Work task >>
Copy exactly the stretch of data below from the line with "Image resolution: width=889" through the line with "Open the Print", including both of those lines.

Provided data >>
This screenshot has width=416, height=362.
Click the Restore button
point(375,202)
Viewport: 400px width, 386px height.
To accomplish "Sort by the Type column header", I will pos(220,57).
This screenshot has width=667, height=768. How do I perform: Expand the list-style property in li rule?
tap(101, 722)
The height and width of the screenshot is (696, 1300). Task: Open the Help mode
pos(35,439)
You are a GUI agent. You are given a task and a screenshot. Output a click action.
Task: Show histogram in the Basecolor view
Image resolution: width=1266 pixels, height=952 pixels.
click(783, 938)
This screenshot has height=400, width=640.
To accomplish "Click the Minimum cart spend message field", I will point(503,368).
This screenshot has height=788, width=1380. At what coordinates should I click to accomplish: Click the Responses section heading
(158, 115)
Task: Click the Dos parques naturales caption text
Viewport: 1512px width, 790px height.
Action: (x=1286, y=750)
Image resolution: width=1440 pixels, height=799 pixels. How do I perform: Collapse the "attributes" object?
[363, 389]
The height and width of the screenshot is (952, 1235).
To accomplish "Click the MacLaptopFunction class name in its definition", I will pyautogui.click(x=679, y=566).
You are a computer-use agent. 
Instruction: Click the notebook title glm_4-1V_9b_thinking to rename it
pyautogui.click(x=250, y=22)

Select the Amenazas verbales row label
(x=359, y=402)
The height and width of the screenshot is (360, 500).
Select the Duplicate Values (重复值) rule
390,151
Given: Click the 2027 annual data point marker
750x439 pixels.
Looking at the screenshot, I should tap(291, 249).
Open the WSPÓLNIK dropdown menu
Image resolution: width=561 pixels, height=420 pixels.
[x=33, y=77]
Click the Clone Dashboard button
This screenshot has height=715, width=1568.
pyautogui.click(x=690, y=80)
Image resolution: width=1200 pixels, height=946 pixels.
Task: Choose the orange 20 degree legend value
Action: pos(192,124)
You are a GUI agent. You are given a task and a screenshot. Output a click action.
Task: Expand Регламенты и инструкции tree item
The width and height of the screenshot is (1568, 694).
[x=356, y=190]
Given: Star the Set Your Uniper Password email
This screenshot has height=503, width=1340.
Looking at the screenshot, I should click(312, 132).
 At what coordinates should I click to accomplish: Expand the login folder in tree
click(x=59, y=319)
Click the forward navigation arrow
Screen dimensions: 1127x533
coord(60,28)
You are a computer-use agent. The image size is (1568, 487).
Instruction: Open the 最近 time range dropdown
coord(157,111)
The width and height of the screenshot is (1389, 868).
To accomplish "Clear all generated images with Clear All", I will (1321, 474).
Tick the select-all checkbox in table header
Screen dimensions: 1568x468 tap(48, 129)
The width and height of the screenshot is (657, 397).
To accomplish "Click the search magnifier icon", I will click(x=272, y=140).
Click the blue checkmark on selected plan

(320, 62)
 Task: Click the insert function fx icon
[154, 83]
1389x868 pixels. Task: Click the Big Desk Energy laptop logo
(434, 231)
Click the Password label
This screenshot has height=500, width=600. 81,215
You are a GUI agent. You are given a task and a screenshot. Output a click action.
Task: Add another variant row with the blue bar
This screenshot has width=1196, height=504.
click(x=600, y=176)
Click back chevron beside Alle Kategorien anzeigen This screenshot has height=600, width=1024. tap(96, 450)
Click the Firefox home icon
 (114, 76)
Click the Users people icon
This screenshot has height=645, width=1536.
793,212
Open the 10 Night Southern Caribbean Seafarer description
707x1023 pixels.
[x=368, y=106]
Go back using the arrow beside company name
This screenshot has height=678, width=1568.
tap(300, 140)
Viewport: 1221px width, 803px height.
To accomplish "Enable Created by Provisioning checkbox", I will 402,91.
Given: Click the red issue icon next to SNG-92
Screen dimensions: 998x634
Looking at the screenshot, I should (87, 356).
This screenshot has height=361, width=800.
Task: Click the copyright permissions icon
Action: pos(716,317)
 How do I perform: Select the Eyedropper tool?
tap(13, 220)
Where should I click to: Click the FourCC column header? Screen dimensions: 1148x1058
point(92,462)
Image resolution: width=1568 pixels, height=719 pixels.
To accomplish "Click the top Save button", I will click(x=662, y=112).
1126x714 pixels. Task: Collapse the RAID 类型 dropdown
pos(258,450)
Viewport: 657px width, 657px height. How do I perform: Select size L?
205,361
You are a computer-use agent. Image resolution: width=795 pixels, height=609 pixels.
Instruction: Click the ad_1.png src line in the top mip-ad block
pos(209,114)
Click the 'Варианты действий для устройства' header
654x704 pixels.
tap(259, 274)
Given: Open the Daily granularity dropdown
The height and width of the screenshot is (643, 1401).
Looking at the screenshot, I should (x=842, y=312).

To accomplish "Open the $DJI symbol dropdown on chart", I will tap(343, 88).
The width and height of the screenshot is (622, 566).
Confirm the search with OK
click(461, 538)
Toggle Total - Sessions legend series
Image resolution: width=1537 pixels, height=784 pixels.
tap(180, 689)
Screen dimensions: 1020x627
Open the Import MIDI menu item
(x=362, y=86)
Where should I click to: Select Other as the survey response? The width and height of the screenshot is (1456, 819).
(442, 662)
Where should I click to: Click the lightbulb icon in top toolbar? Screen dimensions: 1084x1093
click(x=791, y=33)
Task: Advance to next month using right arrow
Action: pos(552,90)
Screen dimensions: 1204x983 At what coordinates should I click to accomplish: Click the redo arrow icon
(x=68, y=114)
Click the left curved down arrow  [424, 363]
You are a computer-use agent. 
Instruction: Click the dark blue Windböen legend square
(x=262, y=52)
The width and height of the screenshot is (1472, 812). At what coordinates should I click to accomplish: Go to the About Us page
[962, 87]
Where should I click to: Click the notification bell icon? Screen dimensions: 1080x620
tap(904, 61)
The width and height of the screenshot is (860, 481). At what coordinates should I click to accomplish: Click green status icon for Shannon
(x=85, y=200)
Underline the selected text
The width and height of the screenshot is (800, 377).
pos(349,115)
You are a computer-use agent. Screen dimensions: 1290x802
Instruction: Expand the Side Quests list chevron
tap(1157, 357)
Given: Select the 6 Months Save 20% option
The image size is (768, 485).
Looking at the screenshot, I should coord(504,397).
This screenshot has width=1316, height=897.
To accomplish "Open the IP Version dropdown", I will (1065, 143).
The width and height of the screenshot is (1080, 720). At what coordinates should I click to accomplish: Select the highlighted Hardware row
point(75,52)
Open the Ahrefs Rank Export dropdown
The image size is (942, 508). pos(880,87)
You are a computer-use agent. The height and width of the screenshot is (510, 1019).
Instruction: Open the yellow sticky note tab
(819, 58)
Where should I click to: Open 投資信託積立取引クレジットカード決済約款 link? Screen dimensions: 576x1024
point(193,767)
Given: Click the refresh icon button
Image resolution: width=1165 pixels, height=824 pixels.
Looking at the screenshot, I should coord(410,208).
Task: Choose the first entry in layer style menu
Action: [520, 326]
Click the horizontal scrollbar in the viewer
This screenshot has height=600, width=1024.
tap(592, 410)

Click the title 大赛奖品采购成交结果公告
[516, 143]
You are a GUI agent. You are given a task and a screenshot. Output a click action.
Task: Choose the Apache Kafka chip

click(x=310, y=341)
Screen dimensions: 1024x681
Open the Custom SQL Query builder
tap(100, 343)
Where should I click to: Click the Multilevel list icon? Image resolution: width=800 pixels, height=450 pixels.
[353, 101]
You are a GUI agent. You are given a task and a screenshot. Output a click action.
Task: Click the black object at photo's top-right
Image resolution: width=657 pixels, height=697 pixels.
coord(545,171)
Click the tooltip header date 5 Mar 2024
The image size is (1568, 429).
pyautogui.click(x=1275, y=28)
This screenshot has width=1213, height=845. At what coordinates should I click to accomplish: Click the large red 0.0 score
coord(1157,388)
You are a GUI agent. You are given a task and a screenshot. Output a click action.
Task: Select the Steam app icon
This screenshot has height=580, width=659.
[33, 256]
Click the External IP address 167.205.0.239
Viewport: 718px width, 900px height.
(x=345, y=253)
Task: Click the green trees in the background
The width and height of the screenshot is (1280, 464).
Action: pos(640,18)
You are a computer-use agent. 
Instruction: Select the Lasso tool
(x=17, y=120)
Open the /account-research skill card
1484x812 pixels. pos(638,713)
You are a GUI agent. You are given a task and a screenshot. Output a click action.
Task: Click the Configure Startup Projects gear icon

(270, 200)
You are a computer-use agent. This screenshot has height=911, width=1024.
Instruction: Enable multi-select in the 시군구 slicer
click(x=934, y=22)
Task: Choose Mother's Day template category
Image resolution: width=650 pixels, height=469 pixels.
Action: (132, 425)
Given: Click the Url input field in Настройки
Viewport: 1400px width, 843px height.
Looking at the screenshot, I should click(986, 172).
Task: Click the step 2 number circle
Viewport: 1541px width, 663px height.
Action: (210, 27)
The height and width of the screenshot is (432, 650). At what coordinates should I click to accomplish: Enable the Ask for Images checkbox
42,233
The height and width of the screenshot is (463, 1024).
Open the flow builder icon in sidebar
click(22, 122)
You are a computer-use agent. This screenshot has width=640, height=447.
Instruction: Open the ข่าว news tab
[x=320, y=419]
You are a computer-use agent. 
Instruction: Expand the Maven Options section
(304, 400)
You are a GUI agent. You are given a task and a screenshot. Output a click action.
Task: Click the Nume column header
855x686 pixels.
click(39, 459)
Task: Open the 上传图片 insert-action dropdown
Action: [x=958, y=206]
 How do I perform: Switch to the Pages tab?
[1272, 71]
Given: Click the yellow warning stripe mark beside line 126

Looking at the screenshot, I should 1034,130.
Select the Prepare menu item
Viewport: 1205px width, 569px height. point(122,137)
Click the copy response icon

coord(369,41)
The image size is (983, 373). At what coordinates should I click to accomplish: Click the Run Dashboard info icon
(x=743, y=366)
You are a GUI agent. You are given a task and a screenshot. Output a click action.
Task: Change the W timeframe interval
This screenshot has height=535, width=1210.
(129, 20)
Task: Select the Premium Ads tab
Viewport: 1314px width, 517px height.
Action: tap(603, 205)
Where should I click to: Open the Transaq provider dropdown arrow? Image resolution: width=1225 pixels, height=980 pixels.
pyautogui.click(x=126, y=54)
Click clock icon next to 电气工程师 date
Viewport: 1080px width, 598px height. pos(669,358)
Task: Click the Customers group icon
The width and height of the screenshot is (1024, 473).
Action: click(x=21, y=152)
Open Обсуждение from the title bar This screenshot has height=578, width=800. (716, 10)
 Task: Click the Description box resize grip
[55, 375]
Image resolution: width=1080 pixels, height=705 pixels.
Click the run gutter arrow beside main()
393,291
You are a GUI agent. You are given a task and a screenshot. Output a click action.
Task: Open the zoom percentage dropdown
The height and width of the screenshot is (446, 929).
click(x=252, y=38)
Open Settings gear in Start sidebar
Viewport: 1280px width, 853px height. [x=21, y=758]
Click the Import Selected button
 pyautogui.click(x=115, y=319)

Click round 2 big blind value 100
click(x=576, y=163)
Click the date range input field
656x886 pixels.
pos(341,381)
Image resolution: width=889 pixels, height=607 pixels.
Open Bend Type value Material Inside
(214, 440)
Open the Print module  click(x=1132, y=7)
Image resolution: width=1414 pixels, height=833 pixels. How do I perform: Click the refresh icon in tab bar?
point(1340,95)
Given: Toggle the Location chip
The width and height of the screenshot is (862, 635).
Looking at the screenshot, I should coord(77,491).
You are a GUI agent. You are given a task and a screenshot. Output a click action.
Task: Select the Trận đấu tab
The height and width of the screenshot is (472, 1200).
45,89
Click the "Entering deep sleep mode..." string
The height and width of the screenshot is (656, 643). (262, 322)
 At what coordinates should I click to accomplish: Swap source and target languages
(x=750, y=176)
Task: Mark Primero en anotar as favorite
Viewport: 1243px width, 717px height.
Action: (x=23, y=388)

Response to this task >>
Image resolution: width=889 pixels, height=607 pixels.
Open Bend Type value Material Inside
(214, 440)
Open the Print module  click(x=1132, y=7)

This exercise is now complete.